**Description of the task:**
Nothing but the text of the records belongs in your answer: repeat all of it exactly and leave out the images.

**Listed records:**
-------

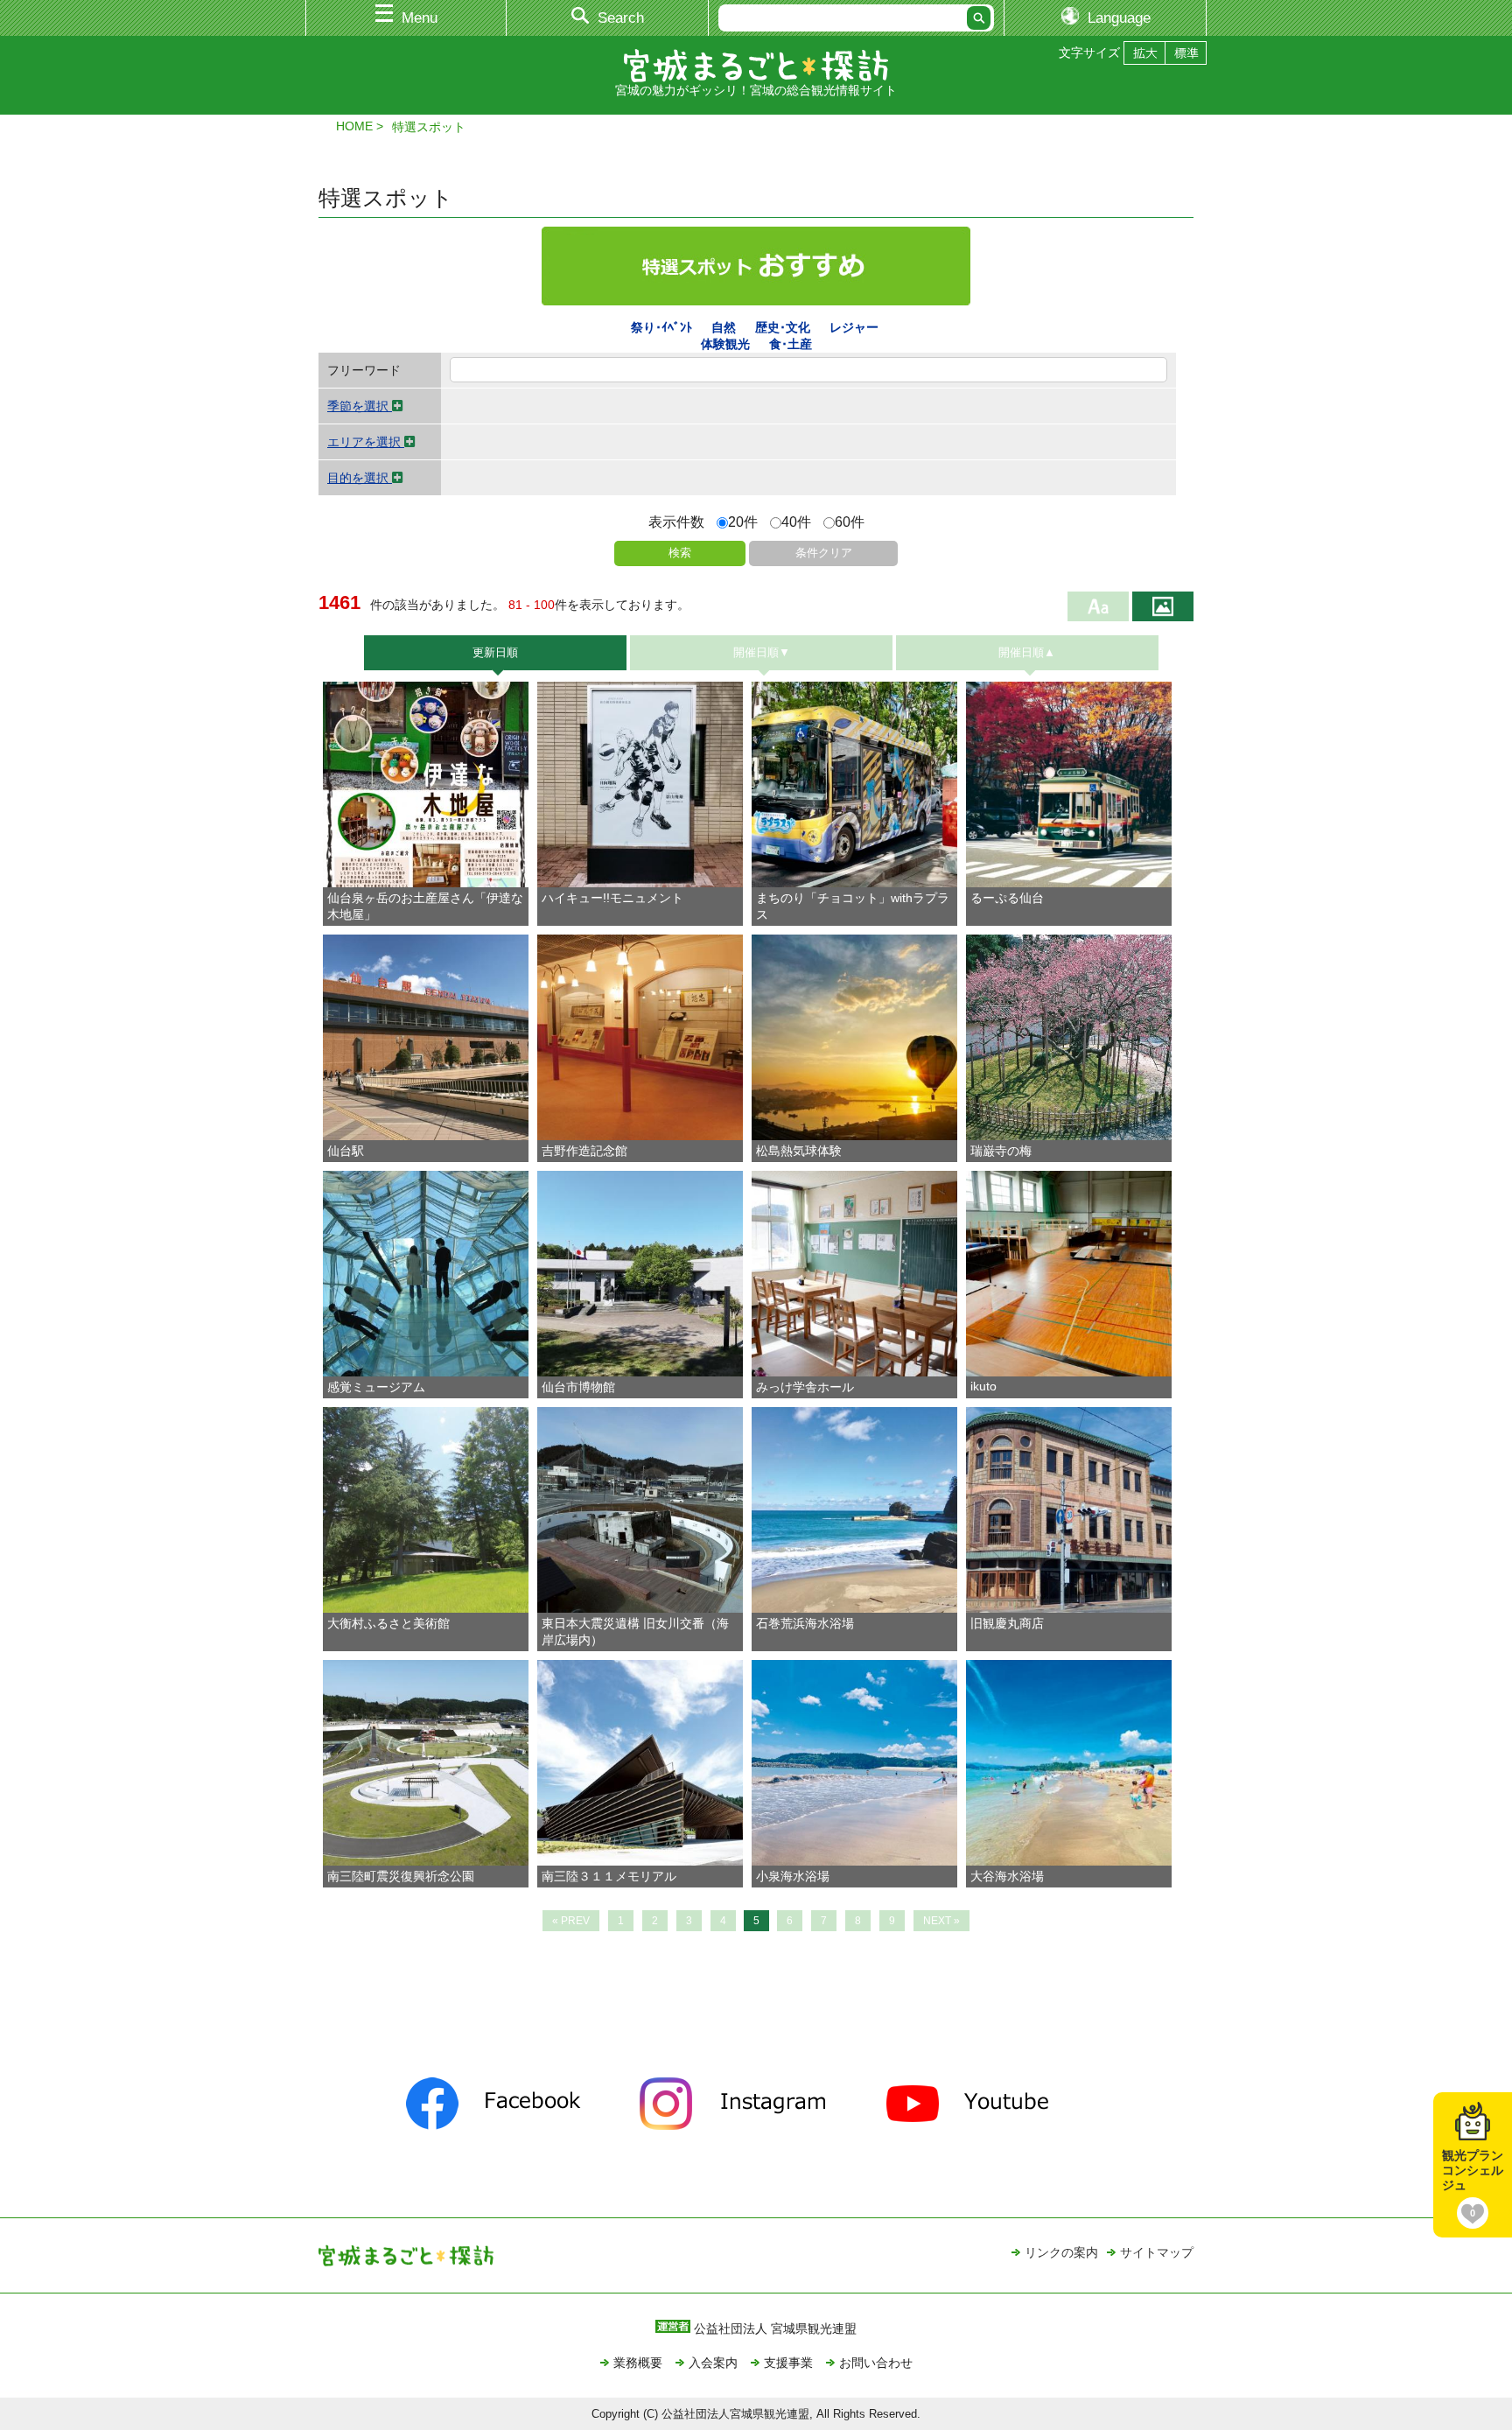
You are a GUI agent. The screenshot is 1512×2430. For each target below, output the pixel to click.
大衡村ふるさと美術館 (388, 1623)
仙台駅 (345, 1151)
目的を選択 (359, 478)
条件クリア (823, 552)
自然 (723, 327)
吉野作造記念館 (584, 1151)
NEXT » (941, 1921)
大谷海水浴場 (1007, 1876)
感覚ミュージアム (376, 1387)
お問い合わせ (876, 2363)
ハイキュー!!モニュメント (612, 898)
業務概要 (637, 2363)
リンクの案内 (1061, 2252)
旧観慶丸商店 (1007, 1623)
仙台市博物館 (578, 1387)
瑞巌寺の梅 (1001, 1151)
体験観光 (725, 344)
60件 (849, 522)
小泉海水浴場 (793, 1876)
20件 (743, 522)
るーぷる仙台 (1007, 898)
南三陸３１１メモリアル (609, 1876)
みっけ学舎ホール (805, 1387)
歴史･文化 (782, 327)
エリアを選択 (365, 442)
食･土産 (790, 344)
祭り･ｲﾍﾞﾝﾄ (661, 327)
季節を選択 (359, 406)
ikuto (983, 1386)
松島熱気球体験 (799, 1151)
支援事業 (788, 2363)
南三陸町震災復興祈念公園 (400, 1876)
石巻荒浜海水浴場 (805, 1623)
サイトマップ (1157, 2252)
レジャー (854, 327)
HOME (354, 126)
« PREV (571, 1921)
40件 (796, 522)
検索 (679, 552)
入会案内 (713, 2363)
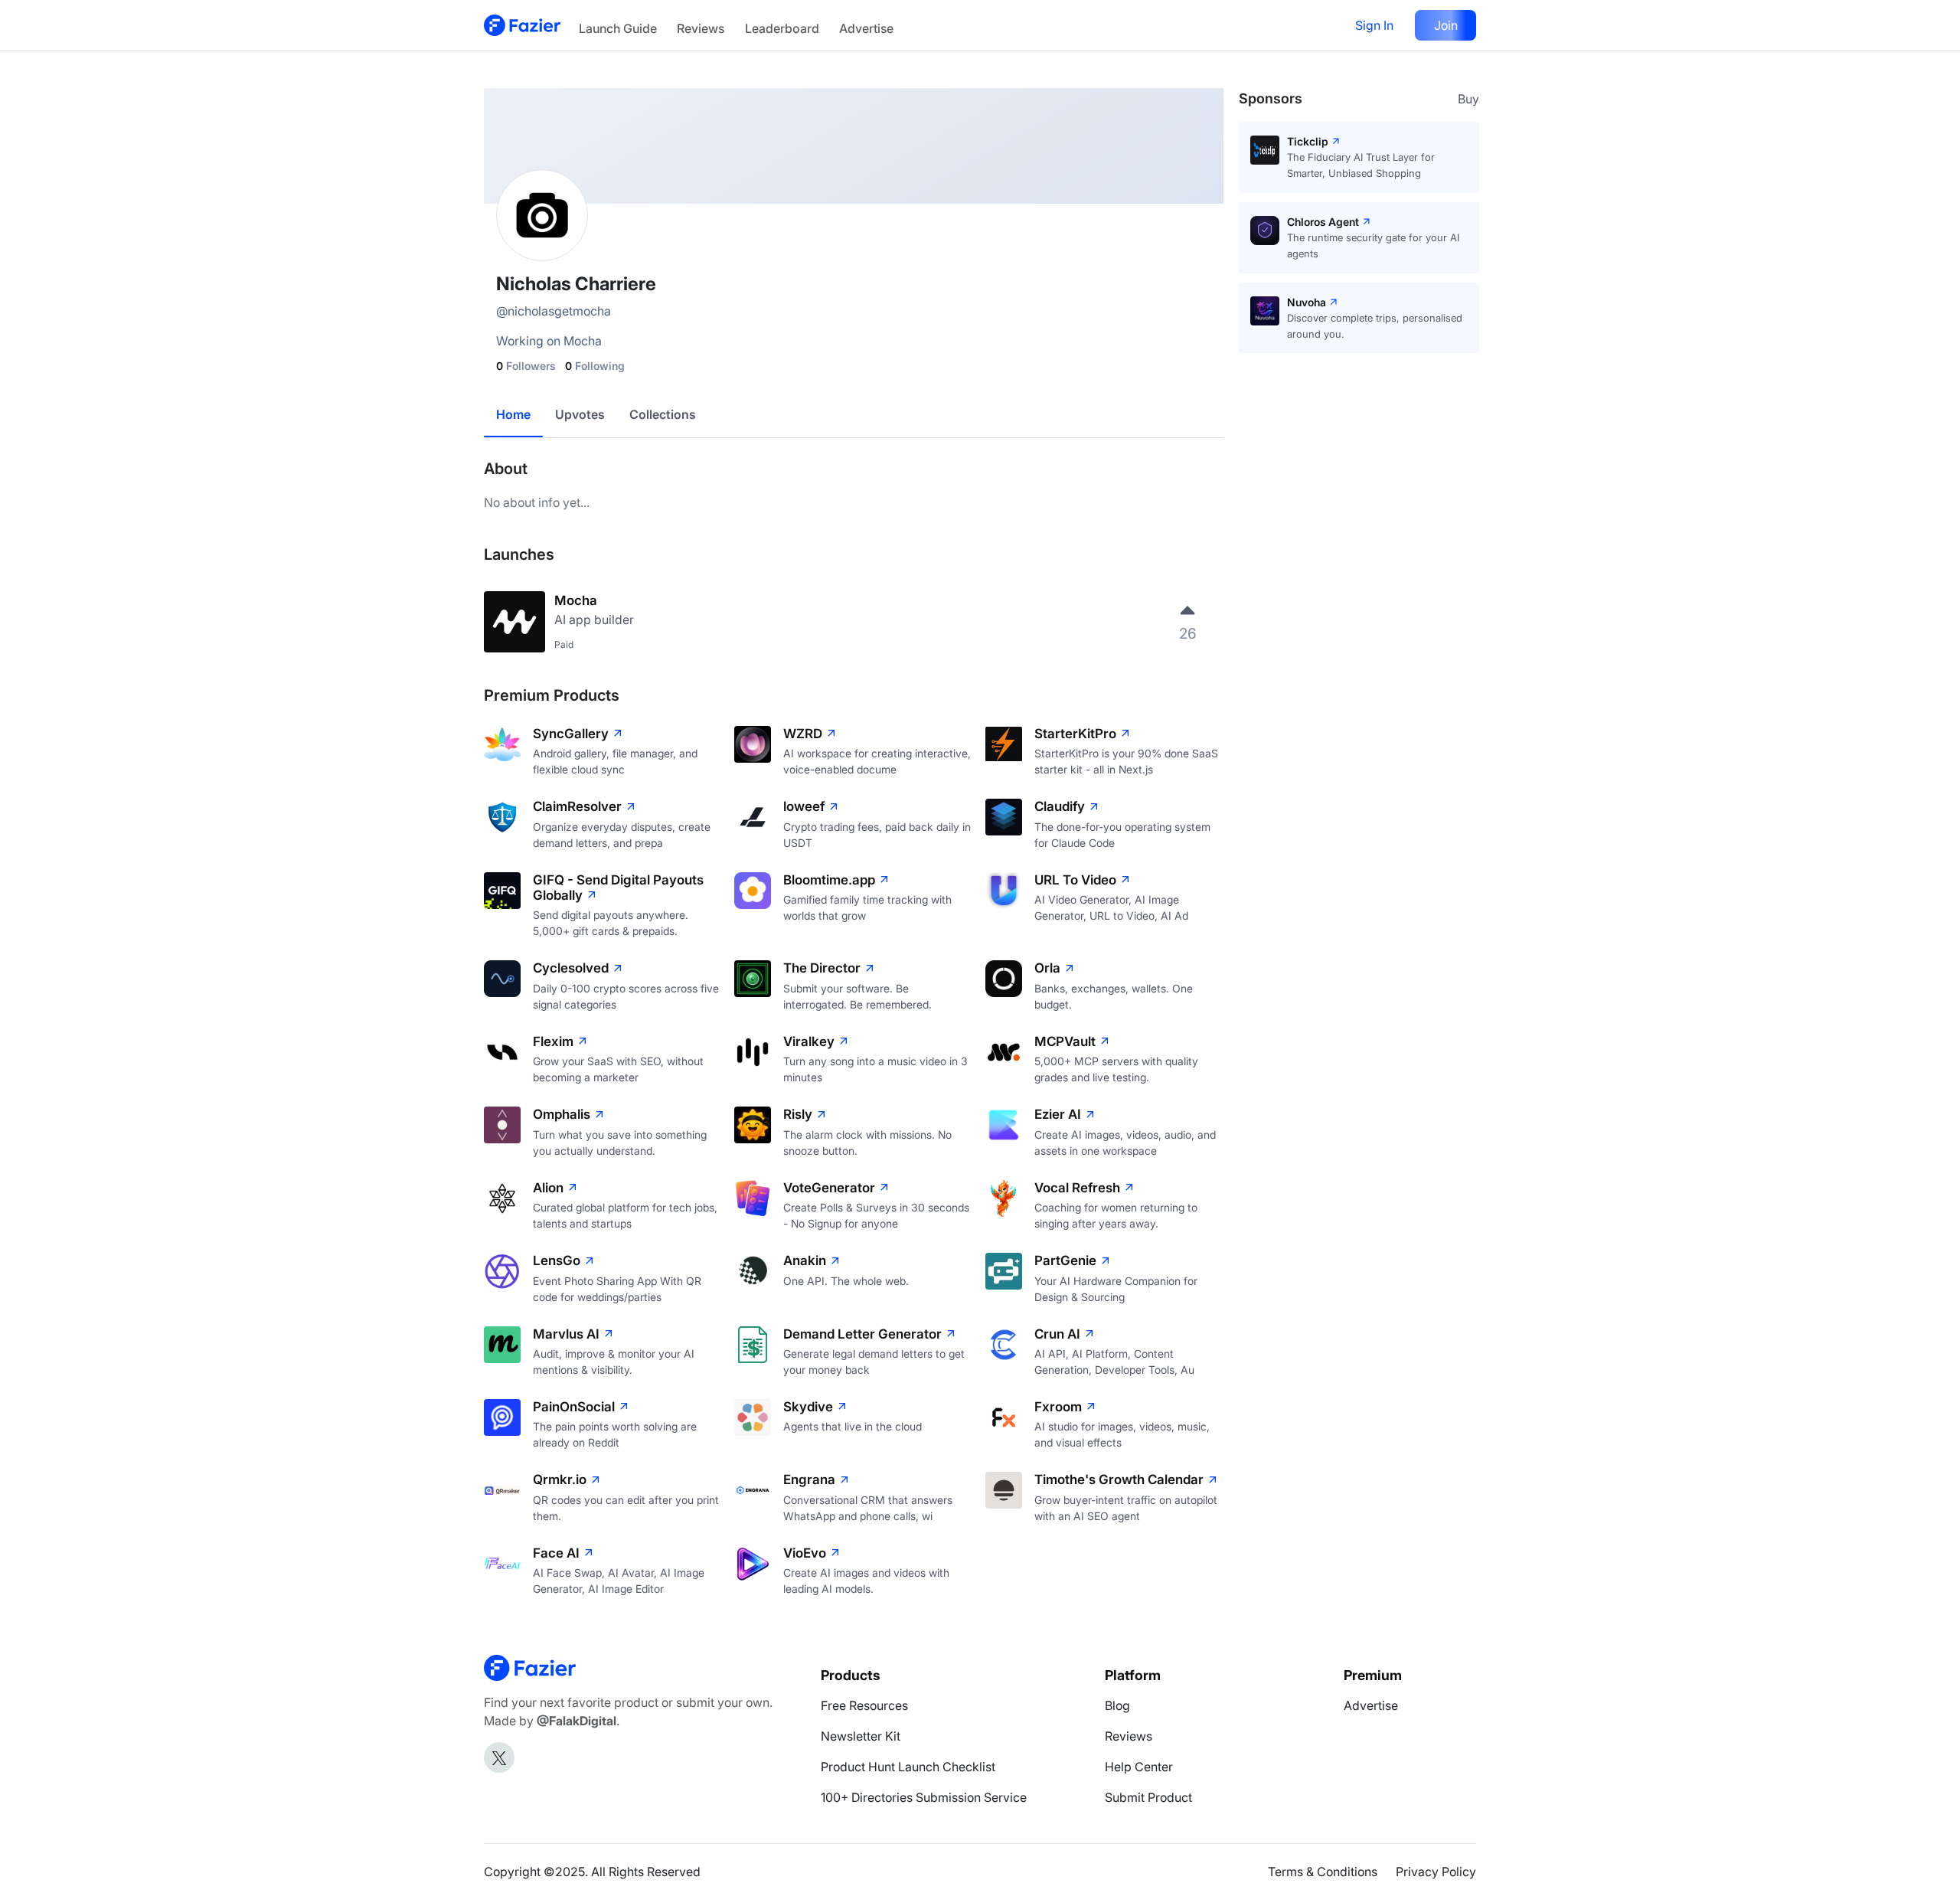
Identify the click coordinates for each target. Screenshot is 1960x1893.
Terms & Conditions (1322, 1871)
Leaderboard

-------

**Output:**
You are a GUI agent. The screenshot is 1512×2430. For each target below, output the pixel to click.
大衡村ふるさと美術館 (388, 1623)
仙台駅 (345, 1151)
目的を選択 (359, 478)
条件クリア (823, 552)
自然 (723, 327)
吉野作造記念館 (584, 1151)
NEXT » (941, 1921)
大谷海水浴場 (1007, 1876)
感覚ミュージアム (376, 1387)
お問い合わせ (876, 2363)
ハイキュー!!モニュメント (612, 898)
業務概要 (637, 2363)
リンクの案内 (1061, 2252)
旧観慶丸商店 (1007, 1623)
仙台市博物館 (578, 1387)
瑞巌寺の梅 (1001, 1151)
体験観光 (725, 344)
60件 (849, 522)
小泉海水浴場 (793, 1876)
20件 (743, 522)
るーぷる仙台 (1007, 898)
南三陸３１１メモリアル (609, 1876)
みっけ学舎ホール (805, 1387)
歴史･文化 (782, 327)
エリアを選択 (365, 442)
食･土産 (790, 344)
祭り･ｲﾍﾞﾝﾄ (661, 327)
季節を選択 (359, 406)
ikuto (983, 1386)
松島熱気球体験 (799, 1151)
支援事業 (788, 2363)
南三陸町震災復興祈念公園 (400, 1876)
石巻荒浜海水浴場 (805, 1623)
サイトマップ (1157, 2252)
レジャー (854, 327)
HOME (354, 126)
« PREV (571, 1921)
40件 (796, 522)
検索 (679, 552)
入会案内 (713, 2363)
Identify the click coordinates for each target. Screenshot is 1960x1893.
Terms & Conditions (1322, 1871)
Leaderboard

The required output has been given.